Em relação aos Direitos Humanos, de maneira ampla, não se pode esquecer da constante criminalização, tanto dos movimentos sociais combativos da cidade e do campo, como da pobreza, que acabaram culminando em episódios críticos tais como os recém-assistidos na cidade do Rio de Janeiro. Também não podemos esquecer que, à custa de evitar qualquer embate com a alta cúpula militar, a postergação na abertura dos Arquivos da Ditadura e a manutenção da Anistia a torturadores apenas pune, mais uma vez, vítimas e familiares dessa triste passagem de nossa história, que constantemente se busca silenciar.

No período eleitoral, preocupou-nos sobremaneira o modo como debates em torno de questões fundamentais aos Direitos Humanos foram tratados de modo superficial e moralizante. Com isto, nos referimos tanto à cruzada ideológica encampada pelo candidato José Serra, bem como a resposta “em defesa da vida” oferecida pela, à época candidata, Dilma Roussef. Na defesa de uma sociedade justa e igualitária, faz-se importante perguntar pelo significado da moralização da luta por direitos democráticos e, dessa forma, a quem ela visa beneficiar e sobre qual projeto de sociedade estarão assentadas as bases da nova gestão.

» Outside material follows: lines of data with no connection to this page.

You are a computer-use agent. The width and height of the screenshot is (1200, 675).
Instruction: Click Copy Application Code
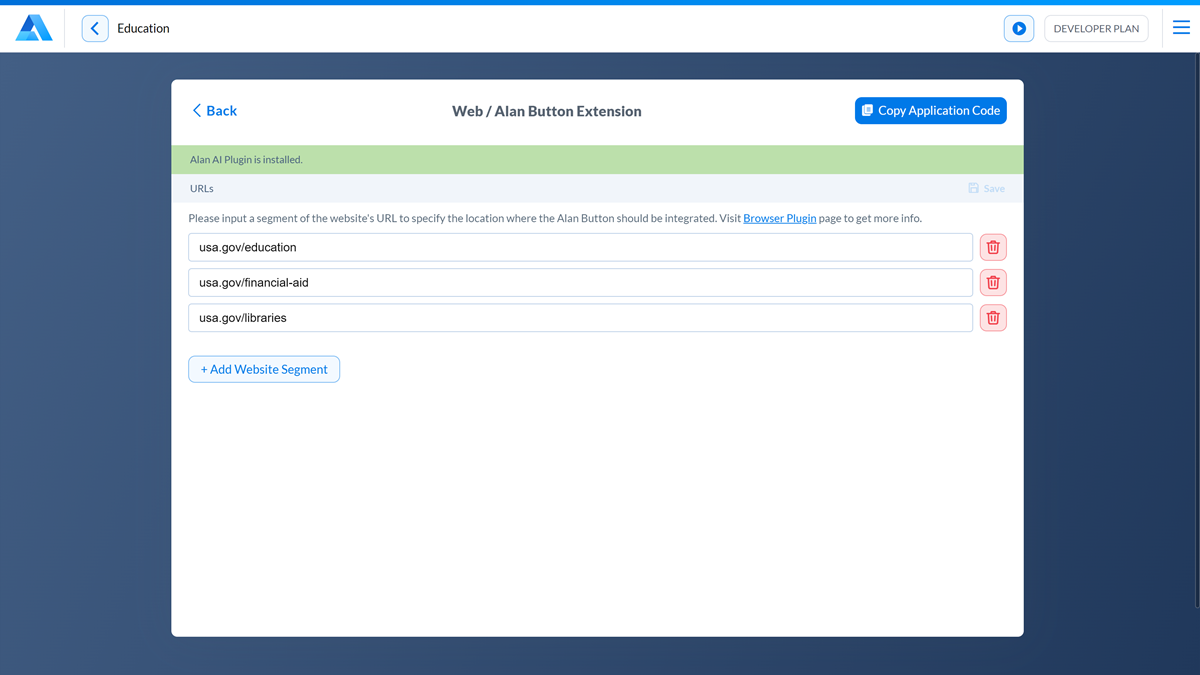(930, 111)
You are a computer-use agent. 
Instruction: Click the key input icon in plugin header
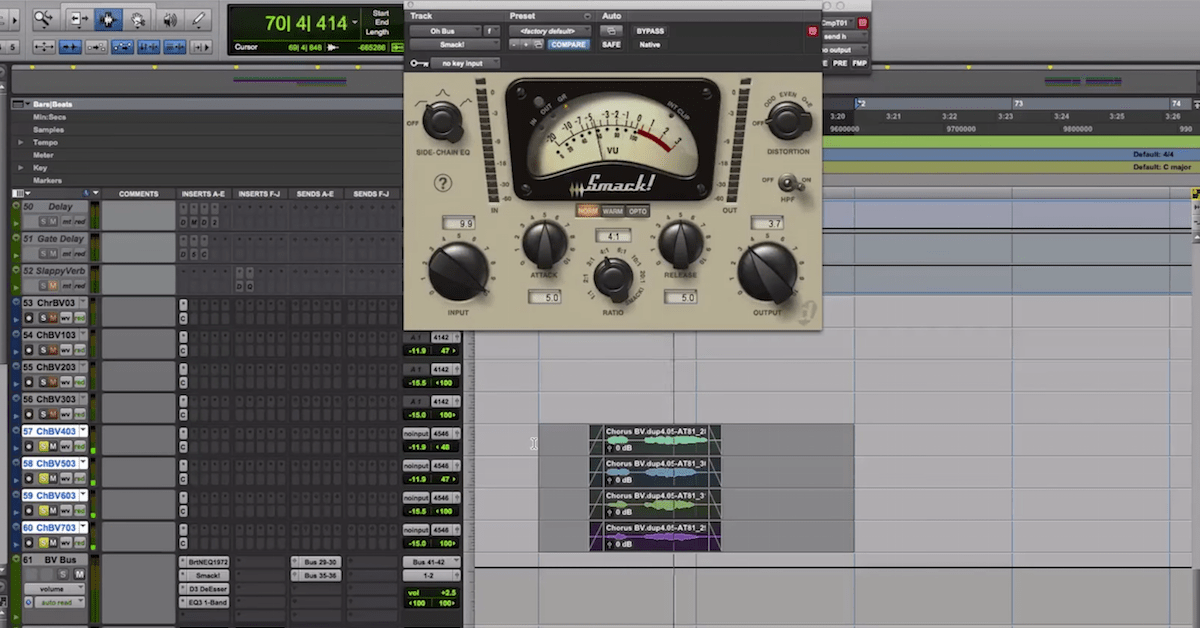[417, 62]
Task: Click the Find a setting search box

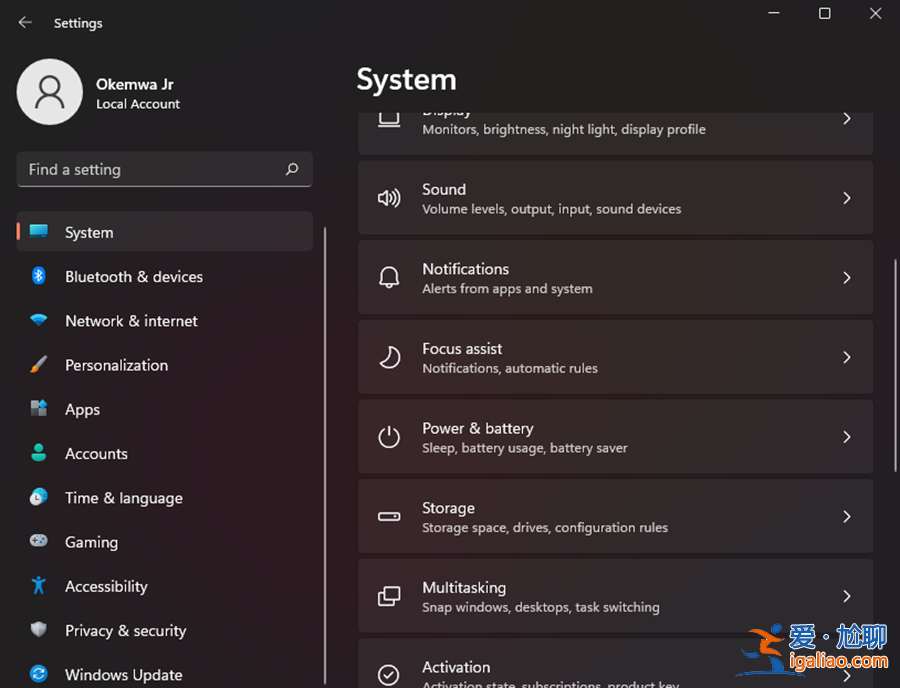Action: (164, 169)
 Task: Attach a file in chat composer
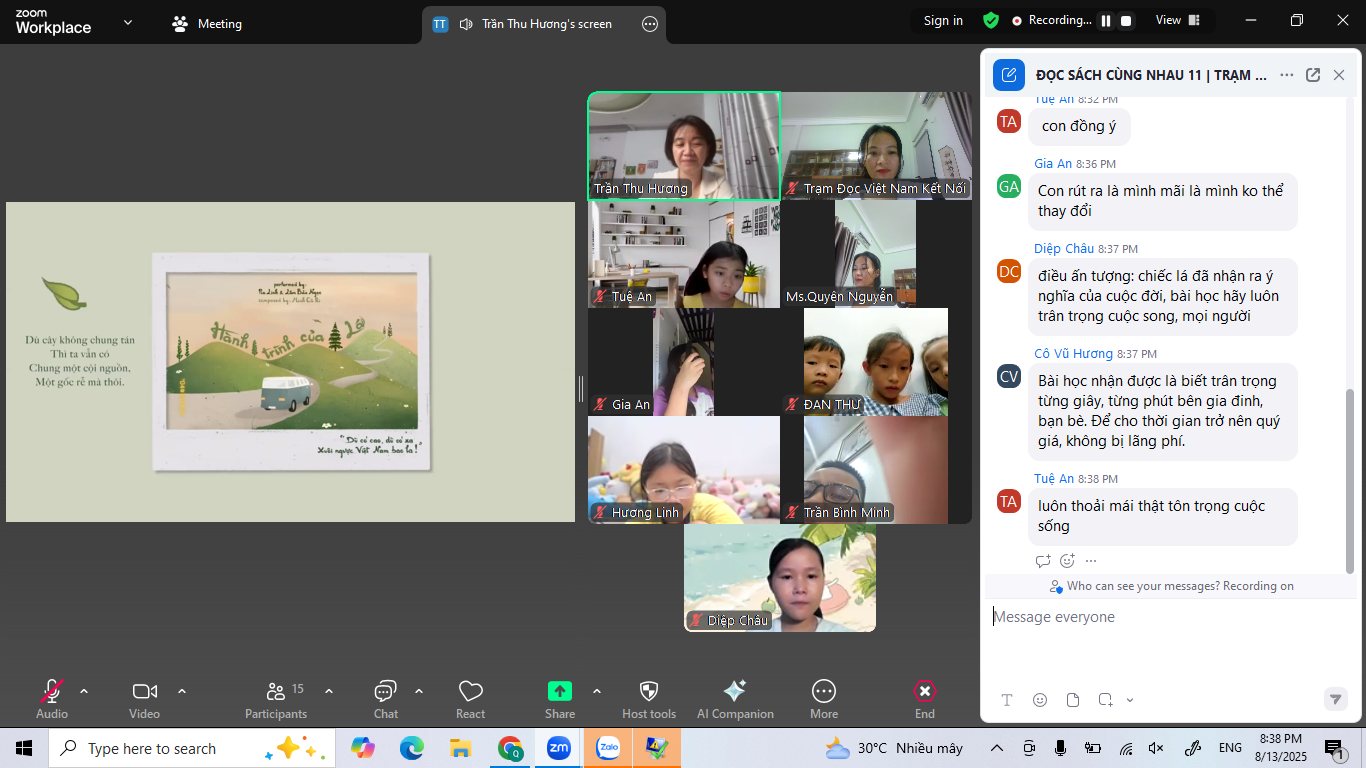pyautogui.click(x=1073, y=700)
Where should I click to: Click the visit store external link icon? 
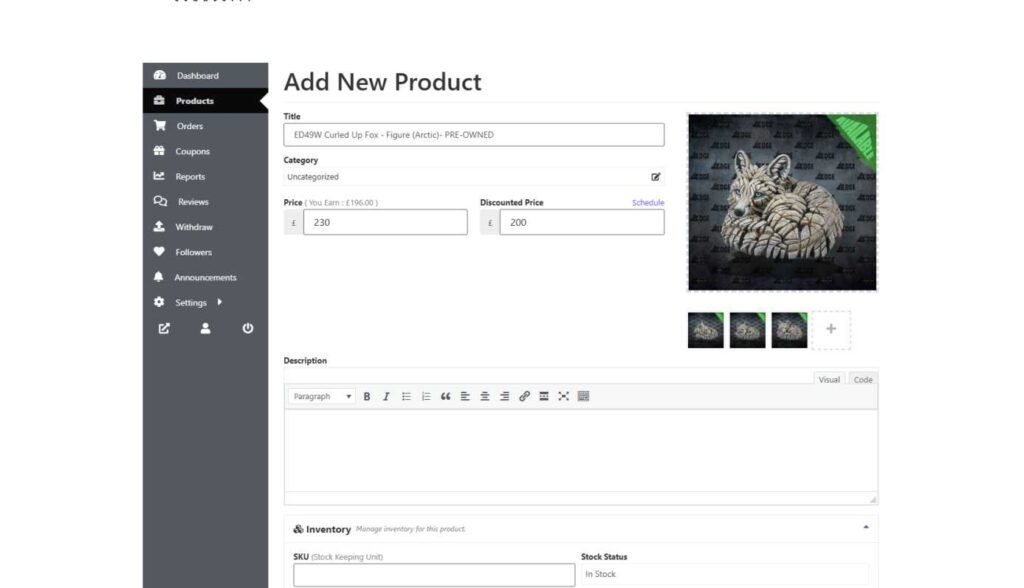click(164, 328)
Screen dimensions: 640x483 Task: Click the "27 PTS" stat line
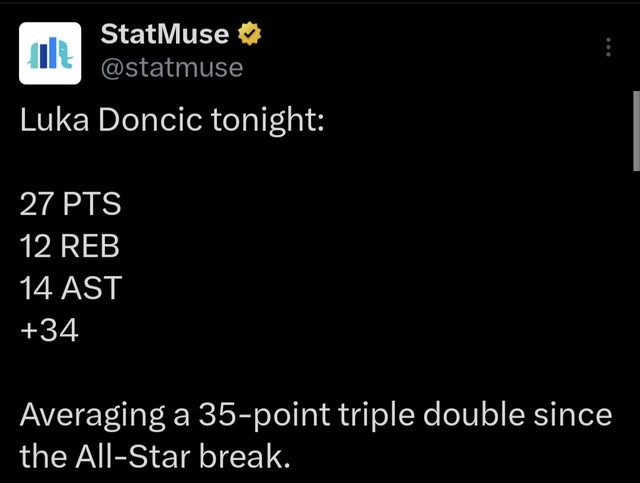[x=70, y=206]

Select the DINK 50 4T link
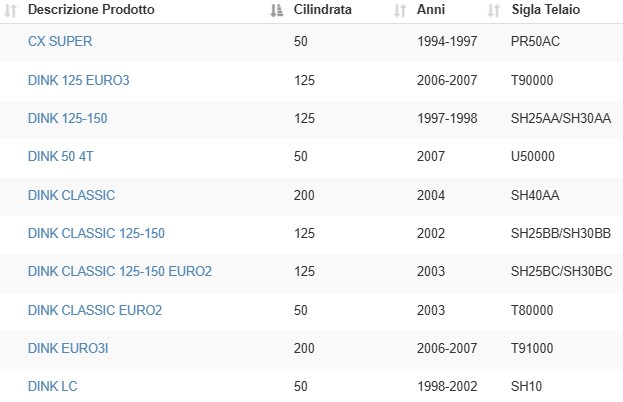tap(61, 157)
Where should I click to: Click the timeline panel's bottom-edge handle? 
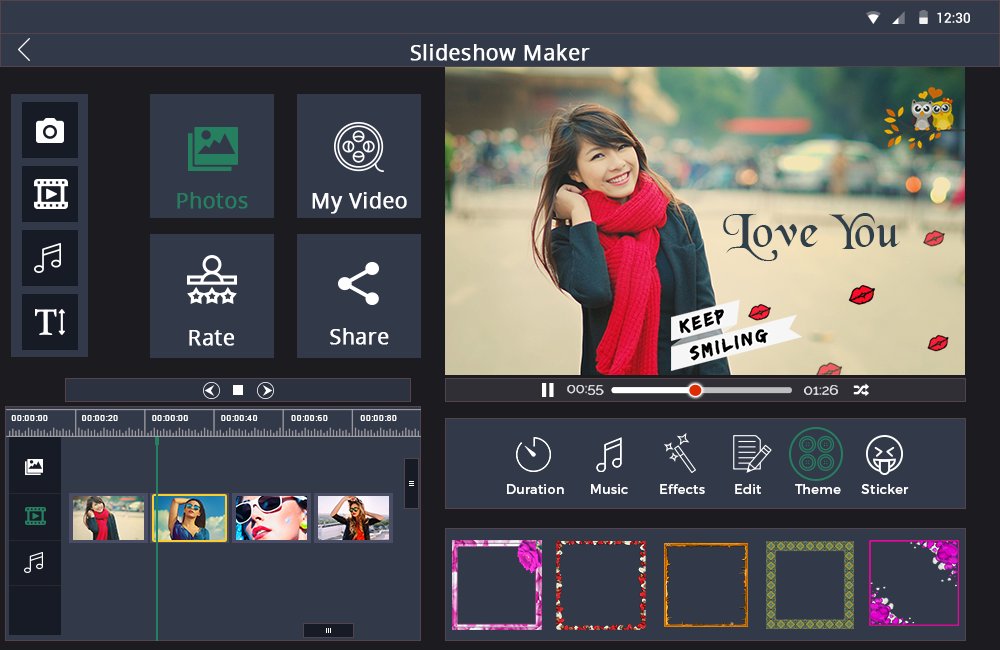pyautogui.click(x=328, y=630)
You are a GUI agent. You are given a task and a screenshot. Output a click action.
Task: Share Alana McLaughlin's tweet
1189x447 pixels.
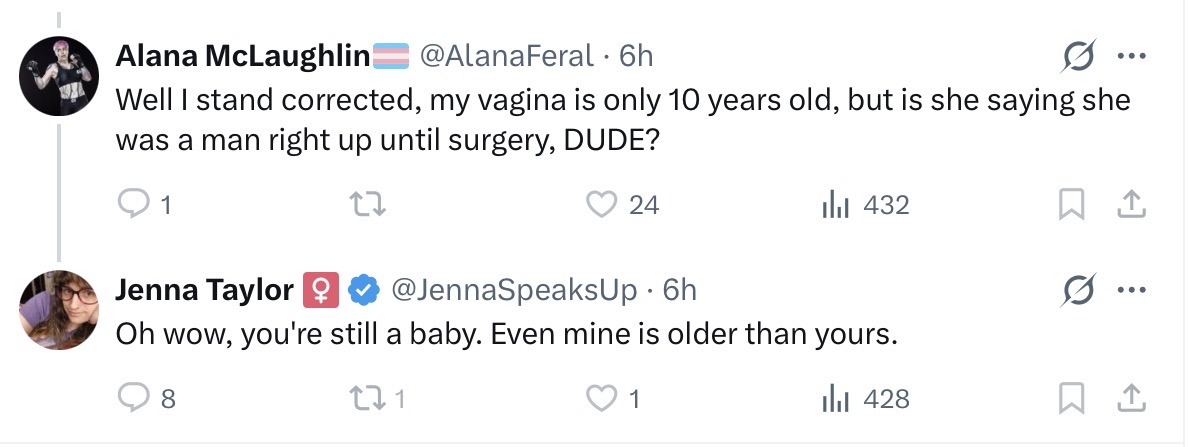[x=1131, y=205]
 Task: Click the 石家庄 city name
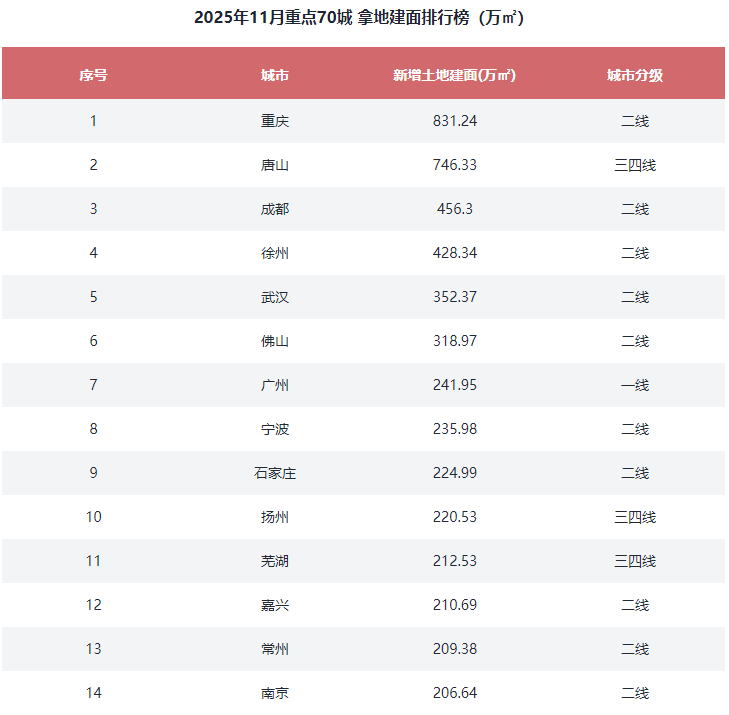click(x=275, y=473)
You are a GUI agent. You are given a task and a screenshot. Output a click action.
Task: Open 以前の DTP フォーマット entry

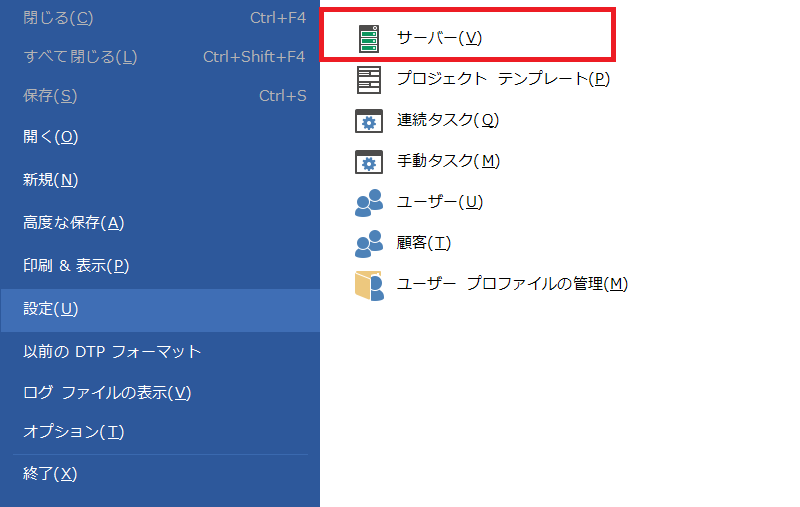pyautogui.click(x=112, y=352)
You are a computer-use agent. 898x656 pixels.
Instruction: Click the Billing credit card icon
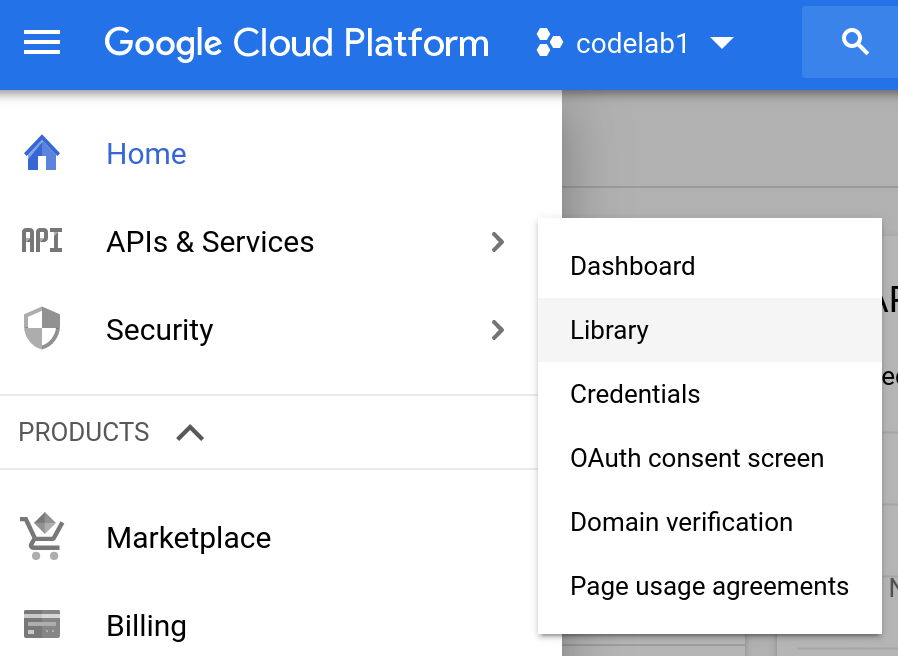pyautogui.click(x=41, y=625)

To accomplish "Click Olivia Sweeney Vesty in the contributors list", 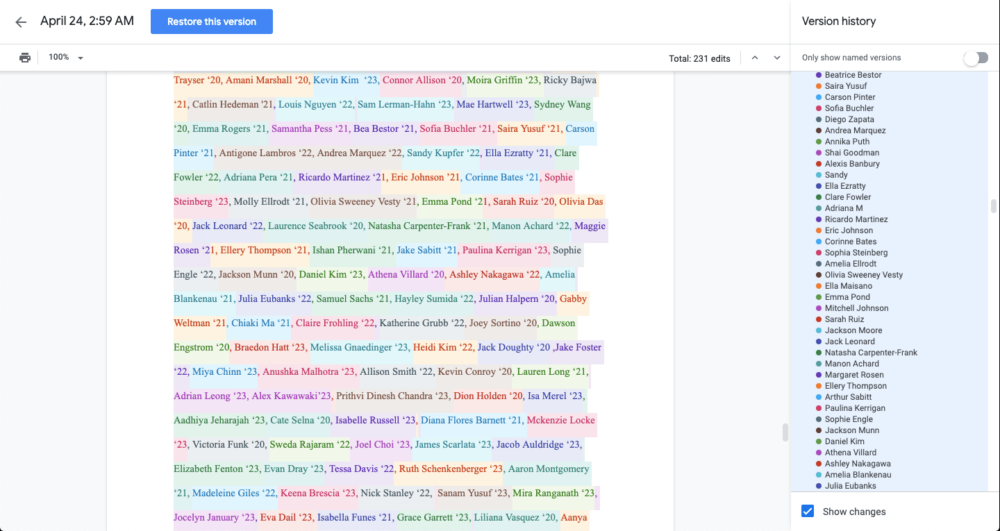I will [863, 275].
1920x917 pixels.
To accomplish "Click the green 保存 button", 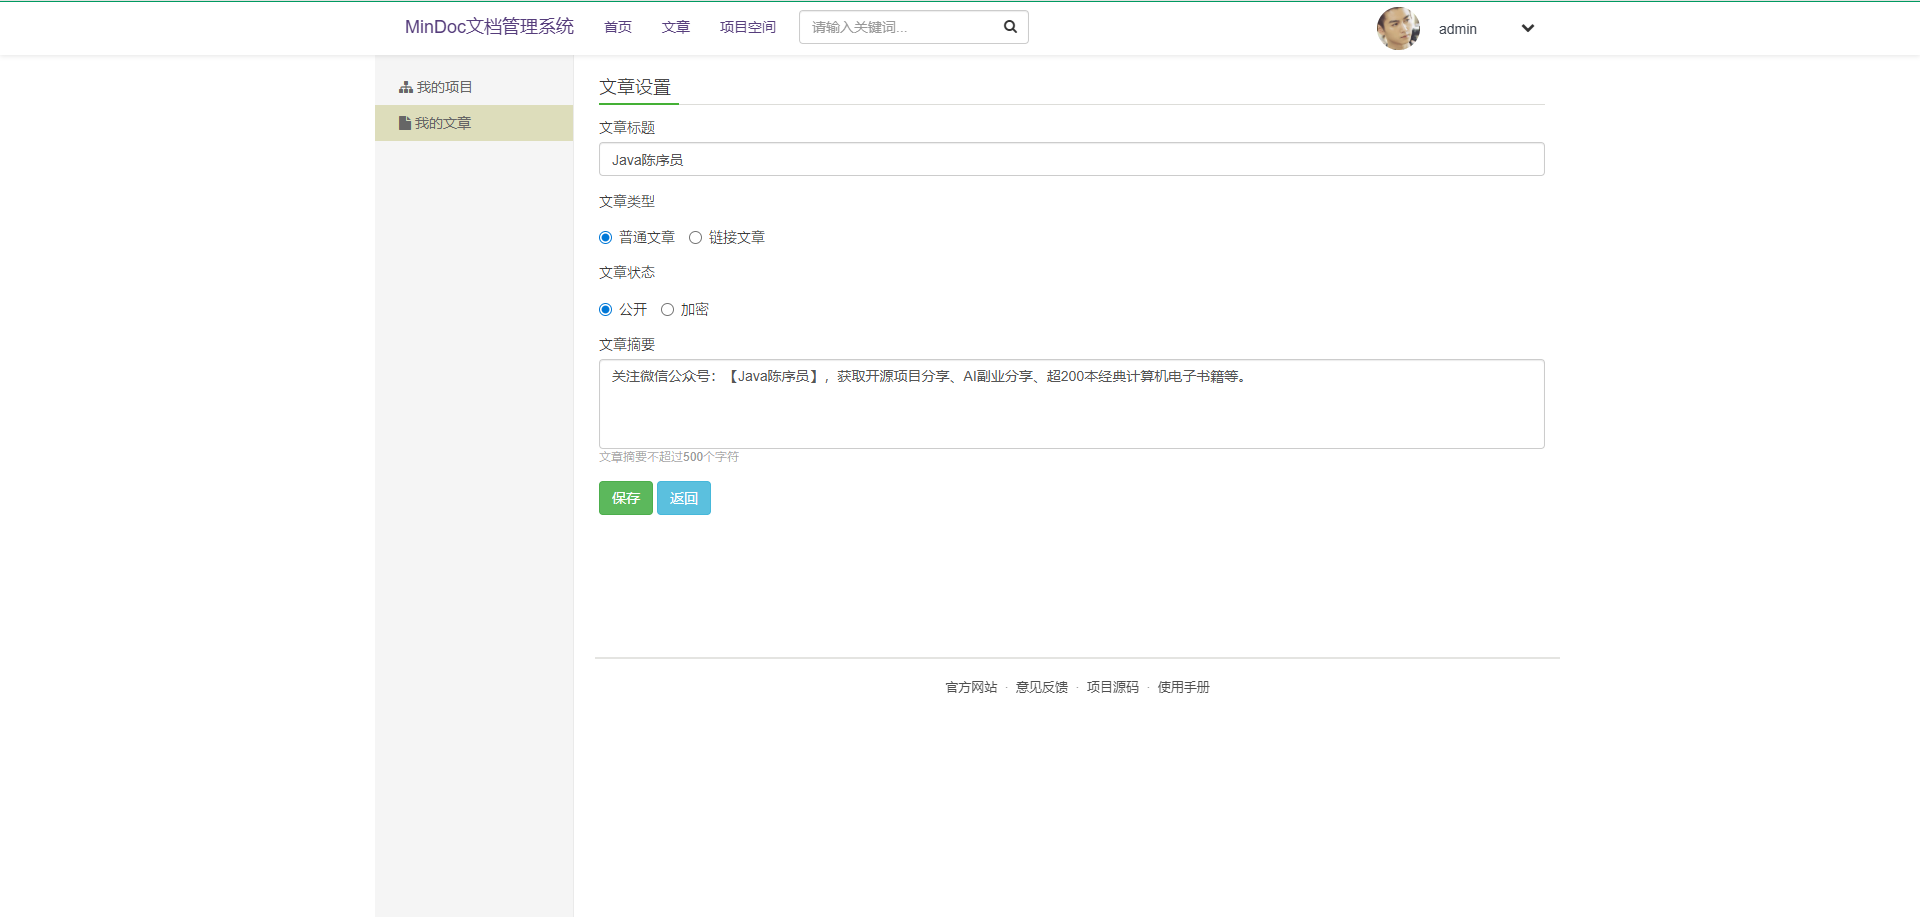I will [x=625, y=498].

Consequentemente, sob que horizontes e na busca de qual projeto de sociedade gestão recém-eleita respondeu que é “defensora da vida”, ao ter sido questionada sobre sua posição quanto à descriminalização do aborto? Sob que horizontes e na busca de qual projeto não explicitaram o apoio a direitos de Lésbicas, Gays, Bissexuais, Travestis e Transexuais? Por que não questionaram o conservadorismo de setores religiosos que insistem em tratar a homossexualidade como pecado, a manter a discussão do aborto entre favoráveis e contrários, simplificando o debate e nomeando a lei pela criminalização da homofobia como “lei da mordaça” e a descriminalização do aborto como um ato de assassinato? Essas questões são caras à democracia brasileira e não podem ser tratadas do ponto de vista moral e sim a partir do respeito aos direitos humanos. O preconceito e a intolerância raciais, territoriais, por orientação sexual, de gênero, classe social, dentre tantas outras expressões, vem crescendo assustadoramente em nosso país e esse tipo de discurso vindo de nossos governantes apenas contribui para o aumento de manifestações desse tipo. Também é cúmplice, o silêncio frente a posturas intolerantes.

Como associação científica e profissional que somos, destacamos a preocupação com a redução do orçamento público federal aprovado para o ano de 2011, especialmente no que se refere a investimentos em pesquisa e educação. Frente a isso, gostaríamos de atentar para a necessidade de: 1) avançar rumo a uma política sustentável para a formação de pesquisadores e de profissionais em psicologia e áreas afins; 2) de manter e ampliar o processo de contratação de professores nas universidades federais; 3) de garantir fomento por parte de agências de apoio à pesquisa e ensino; 4) de garantir bolsas para o desenvolvimento de atividades de pesquisa e extensão para estudantes tanto de graduação como de pós-graduação; 5) de respeitar as especificidades da área de Ciências Humanas e Sociais com relação aos seus critérios internos de produtividade e relevância na produção do saber acadêmico.

A ABRAPSO se opõe a toda forma de exploração, opressão, exclusão, preconceito ou de descaso com as políticas públicas e sociais. Espera dos/as governantes, eleitos/as pelo voto popular, que também tenham essa postura e que contribuam, do lugar que estão ocupando, para a construção de uma sociedade justa e igualitária.